Gram-Scale Synthesis of High Surface Area Metal-Free Nitrogen-Doped Carbon Foams for the Oxygen Reduction Reaction

Abstract

Proton exchange membrane fuel cells (PEMFCs) are electrochemical energy conversion devices used for portable, residential and vehicular applications because of their low emissions, high efficiency and quick start-up characteristics. However, PEMFCs use Pt-based electrocatalysts as electrode catalysts. Due to the high cost and limited availability of platinum, research and development of non-precious catalysts is of paramount importance. A promising alternative is nitrogen-doped carbons. Doping graphene with nitrogen alters the chemical structure and modulates the electronic properties, allowing a degree of control over the catalytic properties1 - 4. Here we present the synthesis, characterization and electrochemistry of nitrogen-doped carbon foams. A novel bottom-up chemical synthesis method was developed in our lab 5. Triethanolamine (or any other nitrogen-containing alcohol) is mixed with ethanol in various ratios and reacted with sodium to form a nitrogen-containing alkoxide. In this case, this precursor is pyrolysed under nitrogen at 600˚C to form nitrogen-doped carbon foam mixed with sodium oxide by-product. This by-product is removed by washing with water.
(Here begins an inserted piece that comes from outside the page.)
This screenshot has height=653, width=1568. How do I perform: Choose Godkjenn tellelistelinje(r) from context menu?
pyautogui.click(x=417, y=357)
The resulting nitrogen-doped carbon foams are then pyrolysed at various temperatures in order to improve the conductivity and vary the nitrogen content. Electron microscopy reveals that the carbon foams have relatively large micron-scale pores separated by monolayer / few-layer graphene-like walls. The samples large surface area varying from ~1000 to 2500 m2/g. The nitrogen content can be varied over a wide range (e.g. <0.5 to 15 at%) by changing the precursor ratios and/or the pyrolysis temperature. In addition, the ratio of e.g. pyridinic to tertiary nitrogen bonding can be tailored by changing the pyrolysis temperature; the relative proportion of tertiary bonded nitrogen increases with increasing temperature. Electrochemical characterization was performed by rotating ring-disk electrode (RRDE) voltammetry. The oxygen reduction reaction (ORR) activity increases with increasing temperature. Detailed analysis of the effect of nitrogen content and type will be presented. In particular, the samples prepared by this method are truly metal-free electrocatalysts and these results give insight into the role of nitrogen in the ORR in non-precious catalysts.